За долгий срок, протекший между этими двумя встречами, мы виделись с ним много раз: я помню его и блестяще остроумным, и очаровательно шутливым, и исполненным серьезной задумчивости, и весело играющим с детьми. Но среди этого роя воспоминаний мне наиболее дороги те два или три случая, когда он неожиданно входил в мой кабинет и рассказывал, что такое-то место в такой-то книге растрогало его до слез и вот он пришел пообедать, так как "ничего не может с собой поделать" и просто должен поговорить со мной о нем. Я убежден, что никто не видел его таким любезным, естественным, сердечным, оригинальным и непосредственным, как я в те часы. И мне более, чем кому-либо другому, известны величие и благородство сердца, раскрывавшегося тогда передо мной.

Мы не всегда сходились во мнениях. Я считал, что он излишне часто притворяется легкомысленным и делает вид, будто ни во что не ставит свой талант, а это наносило вред вверенному ему драгоценному дару. Но мы никогда не говорили на эти темы серьезно, и я живо помню, как он, запустив обе руки в шевелюру, расхаживал по комнате и смеялся, шуткой оборвав чуть было не завязавшийся спор.

Когда мы собрались в Лондоне, чтобы почтить память покойного Дугласа Джерролда, он прочел один из своих лучших рассказов, помещенных в "Панче", описание недетских забот ребятишек одной бедной семьи. Слушая его, нельзя было усомниться в его душевной доброте и в искреннем и благородном сочувствии слабым и сирым. Он прочел этот рассказ так трогательно и с такой задушевностью, что, во всяком случае, один из его слушателей не мог сдержать слезы. Это произошло почти сразу после того, как он выставил свою кандидатуру в парламент от Оксфорда, откуда он прислал мне своего поверенного с забавной запиской (к которой прибавил затем устный постскриптум), прося меня "приехать и представить его избирателям, так как он полагает, что среди них не найдется и двух человек, которые слышали бы о нем, а меня, он убежден, знают человек семь-восемь, не меньше". И чтение упомянутого выше рассказа он предварил несколькими словами о неудаче, которую потерпел на выборах, и они были исполнены добродушия, остроумия и здравомыслия.

Он очень любил детей, особенно мальчиков, и удивительно хорошо с ними ладил. Помню, когда мы были с ним в Итоне, где учился тогда мой старший сын, он спросил с неподражаемой серьезностью, не возникает ли у меня при виде любого мальчугана непреодолимое желание дать ему соверен - у него оно всегда возникает. Я вспомнил об этом, когда смотрел в могилу, куда уже опустили его гроб, ибо я смотрел через плечо мальчугана, к которому он был добр.

Все это - незначительные мелочи, но в горестной потере всегда сперва вспоминаются разные пустяки, в которых опять звучит знакомый голос, видится взгляд или жест - все то, чего нам никогда-никогда не увидеть здесь, на земле. А о том большем, что мы знаем про него, - о его горячем сердце, об умении безмолвно, не жалуясь, сносить несчастья, о его самоотверженности и щедрости, нам не дано права говорить.

Что сделать
1) Ответьте по отрывку:
(a) В каком издании был помещен рассказ, прочитанный на встрече в Лондоне?
(b) От какого города он выставил свою кандидатуру в парламент?
(c) Где учился тогда старший сын рассказчика?
2) Выведите дословно фрагмент отрывка между словами «Мы не всегда» и «не завязавшийся спор.», включая оба.

(Записи коллекции)
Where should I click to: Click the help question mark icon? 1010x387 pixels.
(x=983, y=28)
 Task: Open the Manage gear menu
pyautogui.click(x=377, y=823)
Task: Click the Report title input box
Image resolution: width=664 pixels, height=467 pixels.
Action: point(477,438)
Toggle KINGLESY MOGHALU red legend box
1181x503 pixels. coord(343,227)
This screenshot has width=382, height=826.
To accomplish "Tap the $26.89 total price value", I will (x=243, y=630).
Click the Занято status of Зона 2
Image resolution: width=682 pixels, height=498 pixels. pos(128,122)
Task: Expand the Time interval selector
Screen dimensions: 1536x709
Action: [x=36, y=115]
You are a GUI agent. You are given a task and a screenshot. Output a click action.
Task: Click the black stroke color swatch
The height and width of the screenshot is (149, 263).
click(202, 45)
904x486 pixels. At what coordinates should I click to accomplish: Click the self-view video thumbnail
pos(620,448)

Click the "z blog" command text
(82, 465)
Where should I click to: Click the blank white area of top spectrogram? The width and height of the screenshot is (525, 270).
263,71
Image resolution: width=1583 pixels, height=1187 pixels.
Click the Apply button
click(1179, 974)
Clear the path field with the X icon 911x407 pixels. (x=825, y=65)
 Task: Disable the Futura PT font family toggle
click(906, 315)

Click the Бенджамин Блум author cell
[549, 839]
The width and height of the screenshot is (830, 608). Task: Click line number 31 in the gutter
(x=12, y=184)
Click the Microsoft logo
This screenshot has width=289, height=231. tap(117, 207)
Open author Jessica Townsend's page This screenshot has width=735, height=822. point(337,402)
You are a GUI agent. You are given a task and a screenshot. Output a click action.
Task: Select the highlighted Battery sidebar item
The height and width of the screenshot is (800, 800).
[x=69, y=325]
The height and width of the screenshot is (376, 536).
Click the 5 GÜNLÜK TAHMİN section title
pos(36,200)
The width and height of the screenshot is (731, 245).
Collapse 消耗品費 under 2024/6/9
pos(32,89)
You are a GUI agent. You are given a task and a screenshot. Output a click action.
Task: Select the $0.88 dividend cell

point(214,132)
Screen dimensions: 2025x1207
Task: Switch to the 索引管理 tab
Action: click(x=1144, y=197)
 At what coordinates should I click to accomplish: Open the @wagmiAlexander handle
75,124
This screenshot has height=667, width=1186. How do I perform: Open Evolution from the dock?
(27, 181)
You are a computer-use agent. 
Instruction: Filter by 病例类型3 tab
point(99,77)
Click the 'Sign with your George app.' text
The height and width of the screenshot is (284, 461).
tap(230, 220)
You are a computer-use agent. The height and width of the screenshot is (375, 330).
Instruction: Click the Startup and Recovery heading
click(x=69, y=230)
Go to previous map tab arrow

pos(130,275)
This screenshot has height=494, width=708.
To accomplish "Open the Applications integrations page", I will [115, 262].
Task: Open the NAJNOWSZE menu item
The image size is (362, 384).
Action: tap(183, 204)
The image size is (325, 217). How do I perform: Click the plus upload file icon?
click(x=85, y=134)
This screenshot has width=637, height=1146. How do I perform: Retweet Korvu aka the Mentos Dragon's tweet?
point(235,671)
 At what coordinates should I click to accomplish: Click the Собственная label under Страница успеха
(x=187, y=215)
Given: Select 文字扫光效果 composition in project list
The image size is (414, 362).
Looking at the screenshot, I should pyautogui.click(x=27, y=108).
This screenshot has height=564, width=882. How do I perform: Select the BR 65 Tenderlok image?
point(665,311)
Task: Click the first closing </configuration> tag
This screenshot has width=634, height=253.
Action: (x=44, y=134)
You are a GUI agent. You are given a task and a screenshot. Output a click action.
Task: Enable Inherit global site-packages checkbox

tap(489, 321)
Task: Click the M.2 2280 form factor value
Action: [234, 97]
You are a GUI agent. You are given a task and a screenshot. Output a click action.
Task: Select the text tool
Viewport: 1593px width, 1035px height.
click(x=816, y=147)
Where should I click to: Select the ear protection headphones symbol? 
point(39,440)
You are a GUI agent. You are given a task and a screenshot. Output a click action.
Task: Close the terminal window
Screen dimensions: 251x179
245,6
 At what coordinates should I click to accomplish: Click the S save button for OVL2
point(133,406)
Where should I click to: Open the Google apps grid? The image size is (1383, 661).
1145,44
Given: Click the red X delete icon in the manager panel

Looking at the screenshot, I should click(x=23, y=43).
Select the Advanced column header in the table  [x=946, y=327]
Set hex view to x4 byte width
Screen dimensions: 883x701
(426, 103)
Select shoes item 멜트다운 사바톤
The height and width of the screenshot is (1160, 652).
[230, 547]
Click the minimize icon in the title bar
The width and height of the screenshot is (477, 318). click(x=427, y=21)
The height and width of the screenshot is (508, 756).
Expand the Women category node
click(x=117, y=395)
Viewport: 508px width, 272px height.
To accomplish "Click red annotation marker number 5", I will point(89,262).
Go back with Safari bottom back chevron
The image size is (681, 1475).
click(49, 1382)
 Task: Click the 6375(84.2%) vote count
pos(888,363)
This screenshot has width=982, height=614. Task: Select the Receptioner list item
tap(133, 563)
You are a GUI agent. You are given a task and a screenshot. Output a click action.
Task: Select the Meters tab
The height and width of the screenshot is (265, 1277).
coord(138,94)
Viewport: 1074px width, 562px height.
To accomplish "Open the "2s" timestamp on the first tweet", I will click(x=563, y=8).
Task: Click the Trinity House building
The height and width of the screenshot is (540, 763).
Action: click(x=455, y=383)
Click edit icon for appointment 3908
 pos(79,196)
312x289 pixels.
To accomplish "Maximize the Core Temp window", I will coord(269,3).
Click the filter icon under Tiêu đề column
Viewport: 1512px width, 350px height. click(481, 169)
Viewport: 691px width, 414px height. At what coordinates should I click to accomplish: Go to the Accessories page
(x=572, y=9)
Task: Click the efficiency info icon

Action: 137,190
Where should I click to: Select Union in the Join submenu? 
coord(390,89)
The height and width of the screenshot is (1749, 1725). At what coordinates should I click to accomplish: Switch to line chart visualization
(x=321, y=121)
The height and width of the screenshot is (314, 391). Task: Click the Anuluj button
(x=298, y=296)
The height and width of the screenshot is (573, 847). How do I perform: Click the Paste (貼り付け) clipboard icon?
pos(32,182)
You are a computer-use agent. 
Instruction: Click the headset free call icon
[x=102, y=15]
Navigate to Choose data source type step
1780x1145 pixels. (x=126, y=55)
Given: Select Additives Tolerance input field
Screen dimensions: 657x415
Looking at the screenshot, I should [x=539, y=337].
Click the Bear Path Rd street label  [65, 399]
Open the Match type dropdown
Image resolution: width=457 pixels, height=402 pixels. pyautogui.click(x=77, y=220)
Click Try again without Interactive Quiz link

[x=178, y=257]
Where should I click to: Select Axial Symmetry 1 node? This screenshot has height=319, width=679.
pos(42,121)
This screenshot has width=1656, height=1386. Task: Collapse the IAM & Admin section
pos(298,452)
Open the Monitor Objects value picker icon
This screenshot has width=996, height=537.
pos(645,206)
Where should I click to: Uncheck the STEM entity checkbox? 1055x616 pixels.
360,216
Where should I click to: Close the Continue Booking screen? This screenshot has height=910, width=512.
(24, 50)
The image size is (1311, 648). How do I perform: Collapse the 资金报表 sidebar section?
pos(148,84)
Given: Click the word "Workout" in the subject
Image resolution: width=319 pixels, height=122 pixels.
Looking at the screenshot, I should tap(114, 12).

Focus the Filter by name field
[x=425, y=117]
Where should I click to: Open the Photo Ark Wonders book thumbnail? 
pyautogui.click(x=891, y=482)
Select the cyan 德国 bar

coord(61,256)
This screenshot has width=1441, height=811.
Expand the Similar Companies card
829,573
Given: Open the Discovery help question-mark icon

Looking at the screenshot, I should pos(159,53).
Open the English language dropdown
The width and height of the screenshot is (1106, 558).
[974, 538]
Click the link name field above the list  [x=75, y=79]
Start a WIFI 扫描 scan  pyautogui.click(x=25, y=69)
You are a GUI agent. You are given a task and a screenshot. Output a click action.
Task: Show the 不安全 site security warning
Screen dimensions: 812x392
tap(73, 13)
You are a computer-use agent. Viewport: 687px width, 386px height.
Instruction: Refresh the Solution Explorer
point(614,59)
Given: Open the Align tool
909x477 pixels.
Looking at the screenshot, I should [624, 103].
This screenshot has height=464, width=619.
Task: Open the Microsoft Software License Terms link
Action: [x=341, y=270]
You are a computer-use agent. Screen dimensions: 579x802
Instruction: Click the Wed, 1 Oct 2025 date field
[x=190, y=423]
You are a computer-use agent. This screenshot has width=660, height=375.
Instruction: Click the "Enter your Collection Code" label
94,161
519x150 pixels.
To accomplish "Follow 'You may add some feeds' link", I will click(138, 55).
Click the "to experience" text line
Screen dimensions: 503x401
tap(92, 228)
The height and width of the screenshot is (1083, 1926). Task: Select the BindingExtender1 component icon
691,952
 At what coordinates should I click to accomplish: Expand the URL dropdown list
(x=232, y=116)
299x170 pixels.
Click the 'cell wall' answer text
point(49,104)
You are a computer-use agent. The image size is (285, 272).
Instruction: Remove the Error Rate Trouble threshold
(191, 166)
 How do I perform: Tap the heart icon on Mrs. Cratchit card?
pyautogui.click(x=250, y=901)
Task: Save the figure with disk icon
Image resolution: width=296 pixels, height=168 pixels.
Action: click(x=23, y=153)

Ответы к заданиям
1)
(a) В «Панче».
(b) От Оксфорда.
(c) В Итоне.

2)
Мы не всегда сходились во мнениях. Я считал, что он излишне часто притворяется легкомысленным и делает вид, будто ни во что не ставит свой талант, а это наносило вред вверенному ему драгоценному дару. Но мы никогда не говорили на эти темы серьезно, и я живо помню, как он, запустив обе руки в шевелюру, расхаживал по комнате и смеялся, шуткой оборвав чуть было не завязавшийся спор.